--- Record extracts Enclosed Below ---

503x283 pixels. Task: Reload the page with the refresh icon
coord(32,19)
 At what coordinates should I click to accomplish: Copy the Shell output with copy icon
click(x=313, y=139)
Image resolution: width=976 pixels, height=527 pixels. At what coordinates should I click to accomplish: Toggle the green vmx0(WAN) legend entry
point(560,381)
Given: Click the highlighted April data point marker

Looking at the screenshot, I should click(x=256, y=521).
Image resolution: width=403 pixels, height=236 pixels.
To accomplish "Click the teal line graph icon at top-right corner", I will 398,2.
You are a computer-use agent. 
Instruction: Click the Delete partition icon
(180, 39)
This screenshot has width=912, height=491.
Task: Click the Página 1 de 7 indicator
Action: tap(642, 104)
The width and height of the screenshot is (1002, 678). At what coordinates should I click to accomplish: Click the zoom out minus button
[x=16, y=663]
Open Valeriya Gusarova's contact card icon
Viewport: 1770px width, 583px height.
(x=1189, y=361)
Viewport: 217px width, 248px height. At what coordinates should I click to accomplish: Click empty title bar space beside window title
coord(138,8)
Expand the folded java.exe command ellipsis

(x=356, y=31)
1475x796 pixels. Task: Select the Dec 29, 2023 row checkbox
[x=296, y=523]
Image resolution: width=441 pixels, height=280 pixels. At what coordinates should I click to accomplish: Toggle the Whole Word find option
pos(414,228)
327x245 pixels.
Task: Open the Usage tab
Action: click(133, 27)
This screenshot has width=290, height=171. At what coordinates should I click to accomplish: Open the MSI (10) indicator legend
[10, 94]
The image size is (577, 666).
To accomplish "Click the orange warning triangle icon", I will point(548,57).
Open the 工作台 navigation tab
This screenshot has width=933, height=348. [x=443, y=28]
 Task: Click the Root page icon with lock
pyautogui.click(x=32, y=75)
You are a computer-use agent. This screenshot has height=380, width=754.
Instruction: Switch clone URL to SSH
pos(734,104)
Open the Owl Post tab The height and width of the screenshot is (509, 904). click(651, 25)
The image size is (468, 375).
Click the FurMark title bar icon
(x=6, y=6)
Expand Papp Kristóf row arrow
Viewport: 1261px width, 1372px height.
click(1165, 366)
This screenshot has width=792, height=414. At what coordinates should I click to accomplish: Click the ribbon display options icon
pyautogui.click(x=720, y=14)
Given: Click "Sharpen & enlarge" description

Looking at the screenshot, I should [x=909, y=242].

--- End of Enclosed Record extracts ---

Only the lines from the one with "Open the 工作台 navigation tab" through the final line above belong in the answer, each retyped exactly.

Open the 工作台 navigation tab
This screenshot has width=933, height=348. [x=443, y=28]
 Task: Click the Root page icon with lock
pyautogui.click(x=32, y=75)
You are a computer-use agent. This screenshot has height=380, width=754.
Instruction: Switch clone URL to SSH
pos(734,104)
Open the Owl Post tab The height and width of the screenshot is (509, 904). click(651, 25)
The image size is (468, 375).
Click the FurMark title bar icon
(x=6, y=6)
Expand Papp Kristóf row arrow
Viewport: 1261px width, 1372px height.
click(1165, 366)
This screenshot has width=792, height=414. At what coordinates should I click to accomplish: Click the ribbon display options icon
pyautogui.click(x=720, y=14)
Given: Click "Sharpen & enlarge" description

Looking at the screenshot, I should [x=909, y=242].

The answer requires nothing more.